Stories are comforting because they have an end, a satisfying closure. Over the course of this year, I’ve tried to use this column to highlight stories that are significant to me, to express why certain works of self-expression matter. But even if you’re convinced to watch “The Way Back” by my review this week, how the hell are you going to see it when going to a theater presents some very real health concerns?

It looks like my time at Brandeis is not going to get that satisfying, narratively-consistent closure. And that’s OK. The truth is, the state of what we care about is out of our hands, always. That doesn’t mean that stories are useless—though perhaps the more honest the story, the more depressing. I’ve spent the past four years at this school thinking about narratives, taking them apart, putting them back together and even writing a few of my own, and that’s the only conclusion I feel confident sharing.

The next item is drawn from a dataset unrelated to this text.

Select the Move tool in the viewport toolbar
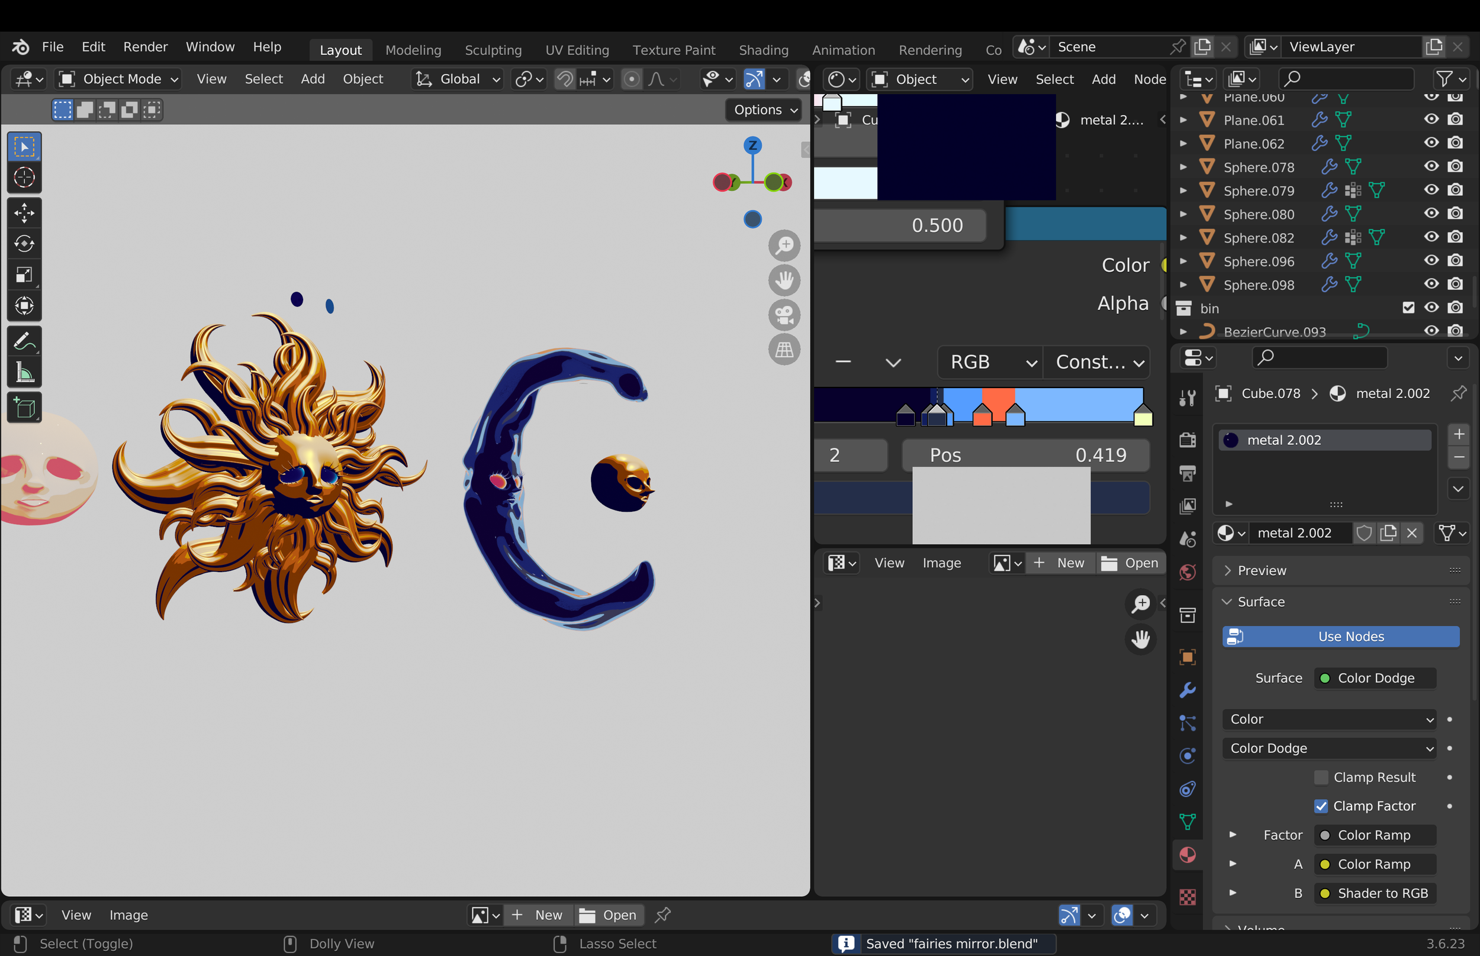Image resolution: width=1480 pixels, height=956 pixels. click(x=24, y=213)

But there is joy that’s honest, too, and writing for The Hoot has been one of my most consistent sources of joy over the past four years. At the start of the school year, I thanked those who encouraged me as a freshman and promised to try to do the same. Over the past eight months as Arts Editor, I’ve done my best to bolster anyone and everyone with a desire to write about art and pop culture. I hope it helped.

I’m quite proud of what we’ve accomplished with this section, and I’m really excited to see what it becomes next year. Emma Lichtenstein and Aaron LaFauci will be taking over in August, and I have complete confidence in their abilities (there may even be an increase in coverage of Brandeis events). Again, if you are a person passionate about art, reach out to them. They’re some of the friendliest people I know, and they’ll be happy to help get your words into the paper. Emma, Aaron, I’m so excited to see what you build—and I’ll be reading, weekly.

Endings are hard. They don’t really make sense. This is the part where I’m supposed to convince you that everything you just read was worthwhile, that it was all building to a cohesive, valuable point you can take away. Look, writing is a pain. You rarely feel you’ve expressed all of what you’re trying to say. You’re not fighting disease or working to make change, you’re sitting behind a laptop, desperately trying to make something worthy of the time you’re putting into it. And you can bet that the same goes for making a newspaper every week.

In our first issue of the year, I wrote about “Once Upon a Time in Hollywood,” a movie about a guy who’s out of time, a guy who—because the world is changing—doesn’t get to make silly stuff any more. I was going to do a “Koslofsky’s Corner” on how FKA Twigs’s music makes my brain ooze. I was going to write one on how “Gone Girl” has aged somewhat poorly, or at least how I get why my Mom hates it now. No, I’m not going to stop writing—but I am going to stop writing this piece. So long—maybe it’s time Koslofsky left his corner.